“Reinvention” as it applies to an artist’s career is a term that’s been thrown around a lot (Madonna and Lady Gaga are obvious examples), but I also couldn’t help but have it foremost in my mind as I watched HBO’s new two-part documentary on Frank Sinatra, who would have turned 100 this year.

Nicknamed “The Voice” many decades before the current talent show of the same name, Sinatra was a proverbial phoenix who rose from the ashes at a critical professional (and personal) juncture in the early 1950s, when, as the broadcast reminds, it looked like the Elvis Presley of his generation would be relegated to the dustbin of pop sensations whose time had come and gone. But with an unlikely Oscar in tow (supporting actor for From Here to Eternity in 1954), he sprung open the doors on a remarkable renaissance and never looked back, all the way to his death in 1998.

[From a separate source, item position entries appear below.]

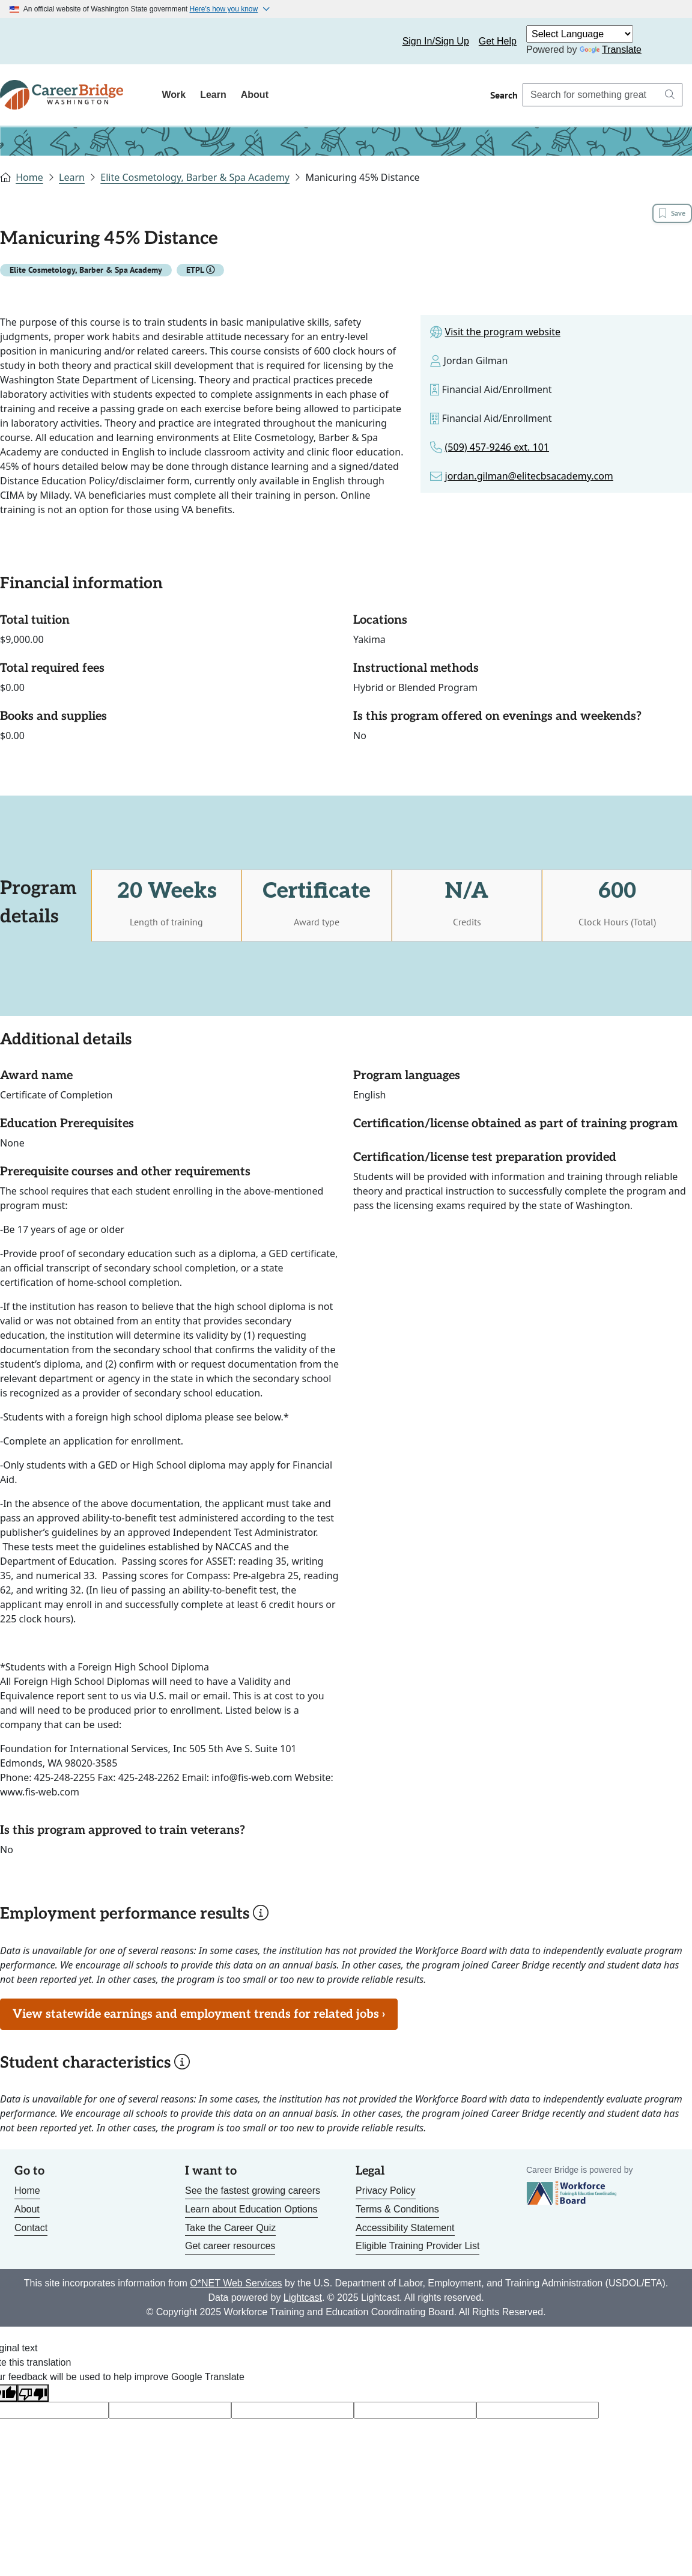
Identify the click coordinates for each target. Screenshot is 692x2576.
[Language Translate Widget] (579, 34)
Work (174, 95)
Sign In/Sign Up (435, 41)
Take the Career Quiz (230, 2233)
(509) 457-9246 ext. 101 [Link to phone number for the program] (497, 452)
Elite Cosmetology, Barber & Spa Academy (195, 177)
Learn (213, 95)
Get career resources (230, 2251)
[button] (210, 275)
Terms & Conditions (397, 2214)
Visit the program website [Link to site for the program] (502, 337)
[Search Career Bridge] (590, 95)
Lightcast (303, 2303)
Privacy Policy (386, 2196)
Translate (611, 49)
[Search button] (670, 95)
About (255, 95)
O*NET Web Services (236, 2288)
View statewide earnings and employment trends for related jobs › (199, 2019)
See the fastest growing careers (252, 2196)
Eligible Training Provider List (417, 2251)
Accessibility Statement (405, 2233)
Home (29, 177)
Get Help (498, 41)
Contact (30, 2233)
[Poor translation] (33, 2399)
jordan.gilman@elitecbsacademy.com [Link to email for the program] (529, 481)
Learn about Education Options (251, 2214)
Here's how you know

The musicologists and historians can take care of the details of an unparalleled career, but I like to remember what Sinatra meant to a teenager a bit out of touch with her contemporaries, via a fondness for a vocalist whose ascendance in the public consciousness came in an epoch long before I was born. I recall that my fellow adolescents found it a little odd when I made a cassette with a song set of Sinatra’s on one side, and a selection from David Bowie – more in keeping with my generation – on the other. Far from antiquated, Sinatra’s music was like a silk tonic to me; his interpretations of the timeless standards by the impeccable songwriter Cole Porter were particular favorites, with an elegance and genius of musical phrasing that were indelible. (No, my young friends didn’t get it. Maybe they do now.)

A handful of years earlier, at the just out of tweens age of 13, I had found myself in a London restaurant with the film femme fatale (and Sinatra’s great passion), the actress Ava Gardner, on my first trip to Europe. It’s an experience I wrote about in another post, but suffice to say Ol’ Blue Eyes has been on my radar from quite an early age.

Sinatra: All or Nothing at All is not a perfect documentary (its four-hour running time could have been trimmed considerably) and perhaps more could have been made of Sinatra’s interest in expanding the pop genre (the “concept” albums of the ’50s, for example) or the many composers who influenced him deeply. (His collaboration with Antonio Carlos Jobim is an album I cherish, as fresh today as the breezy Brazilian wave it rode in on in the ‘60s.) Still, the biography serves well as a primer for new generations to assimilate a talent whose likes, alas, will probably not be seen – or heard – again.

To paraphrase the title of the book by the journalist Pete Hamill… Sinatra will always matter.